**Assignment**
Filter the records below, keeping only lines with the string "Holidu".

[Opening Dataset entries section]

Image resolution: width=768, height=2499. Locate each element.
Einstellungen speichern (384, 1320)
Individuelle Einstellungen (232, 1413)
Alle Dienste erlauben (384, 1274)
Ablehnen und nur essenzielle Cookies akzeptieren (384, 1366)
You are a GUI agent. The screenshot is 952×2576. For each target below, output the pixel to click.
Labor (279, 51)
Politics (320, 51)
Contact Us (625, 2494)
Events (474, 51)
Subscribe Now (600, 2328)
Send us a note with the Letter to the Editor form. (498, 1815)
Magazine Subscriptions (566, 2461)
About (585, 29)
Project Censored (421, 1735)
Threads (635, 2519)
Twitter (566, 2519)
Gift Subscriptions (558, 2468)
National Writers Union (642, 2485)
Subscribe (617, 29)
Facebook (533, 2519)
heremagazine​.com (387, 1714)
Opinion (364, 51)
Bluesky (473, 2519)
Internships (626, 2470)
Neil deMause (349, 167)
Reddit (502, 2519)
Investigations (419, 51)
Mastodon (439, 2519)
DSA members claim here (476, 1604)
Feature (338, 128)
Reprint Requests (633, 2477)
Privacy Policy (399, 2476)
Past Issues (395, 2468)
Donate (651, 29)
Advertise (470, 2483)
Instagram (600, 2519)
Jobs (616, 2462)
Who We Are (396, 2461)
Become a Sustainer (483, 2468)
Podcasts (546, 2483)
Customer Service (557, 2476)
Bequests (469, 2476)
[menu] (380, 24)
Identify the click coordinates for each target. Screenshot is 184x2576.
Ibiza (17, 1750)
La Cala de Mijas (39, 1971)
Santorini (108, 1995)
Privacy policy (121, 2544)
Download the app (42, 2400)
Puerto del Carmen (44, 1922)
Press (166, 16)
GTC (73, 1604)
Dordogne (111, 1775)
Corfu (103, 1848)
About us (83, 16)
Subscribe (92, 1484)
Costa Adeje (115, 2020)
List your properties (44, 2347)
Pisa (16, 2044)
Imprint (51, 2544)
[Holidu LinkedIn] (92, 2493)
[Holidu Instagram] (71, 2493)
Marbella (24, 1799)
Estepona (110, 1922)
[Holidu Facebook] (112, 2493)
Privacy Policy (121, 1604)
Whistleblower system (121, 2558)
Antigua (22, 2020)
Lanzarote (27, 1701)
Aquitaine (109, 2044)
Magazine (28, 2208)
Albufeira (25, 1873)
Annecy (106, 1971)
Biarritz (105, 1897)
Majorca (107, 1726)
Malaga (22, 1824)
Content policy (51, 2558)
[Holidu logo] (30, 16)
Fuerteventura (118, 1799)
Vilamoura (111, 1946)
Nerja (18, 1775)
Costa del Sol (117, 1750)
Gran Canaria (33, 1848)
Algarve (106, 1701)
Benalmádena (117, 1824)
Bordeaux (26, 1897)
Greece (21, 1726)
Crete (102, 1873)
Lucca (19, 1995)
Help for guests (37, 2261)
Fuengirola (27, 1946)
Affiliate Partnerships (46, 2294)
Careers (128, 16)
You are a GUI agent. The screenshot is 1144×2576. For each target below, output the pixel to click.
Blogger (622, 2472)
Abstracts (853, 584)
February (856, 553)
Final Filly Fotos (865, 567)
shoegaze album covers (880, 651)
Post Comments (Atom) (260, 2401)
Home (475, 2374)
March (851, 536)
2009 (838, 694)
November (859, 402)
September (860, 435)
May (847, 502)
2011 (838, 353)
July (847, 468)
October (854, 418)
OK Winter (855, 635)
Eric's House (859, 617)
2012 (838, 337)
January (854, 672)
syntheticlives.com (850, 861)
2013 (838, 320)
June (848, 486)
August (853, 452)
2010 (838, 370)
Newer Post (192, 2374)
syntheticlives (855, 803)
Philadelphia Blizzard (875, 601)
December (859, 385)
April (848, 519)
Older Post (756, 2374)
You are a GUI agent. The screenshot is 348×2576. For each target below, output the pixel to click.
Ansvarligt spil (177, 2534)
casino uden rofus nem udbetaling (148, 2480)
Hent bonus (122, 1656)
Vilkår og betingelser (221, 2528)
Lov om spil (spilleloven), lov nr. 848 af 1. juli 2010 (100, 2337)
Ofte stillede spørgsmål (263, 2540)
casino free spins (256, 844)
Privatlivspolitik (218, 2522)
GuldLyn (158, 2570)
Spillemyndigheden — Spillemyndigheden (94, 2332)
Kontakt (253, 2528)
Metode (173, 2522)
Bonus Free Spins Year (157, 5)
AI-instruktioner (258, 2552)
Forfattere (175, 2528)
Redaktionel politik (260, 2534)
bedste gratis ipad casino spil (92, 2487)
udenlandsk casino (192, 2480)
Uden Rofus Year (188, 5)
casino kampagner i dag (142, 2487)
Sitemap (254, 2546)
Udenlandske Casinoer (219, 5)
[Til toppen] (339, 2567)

[Closing Dataset entries section]

**Solution to the problem**
[Holidu LinkedIn] (92, 2493)
[Holidu Instagram] (71, 2493)
[Holidu Facebook] (112, 2493)
[Holidu logo] (30, 16)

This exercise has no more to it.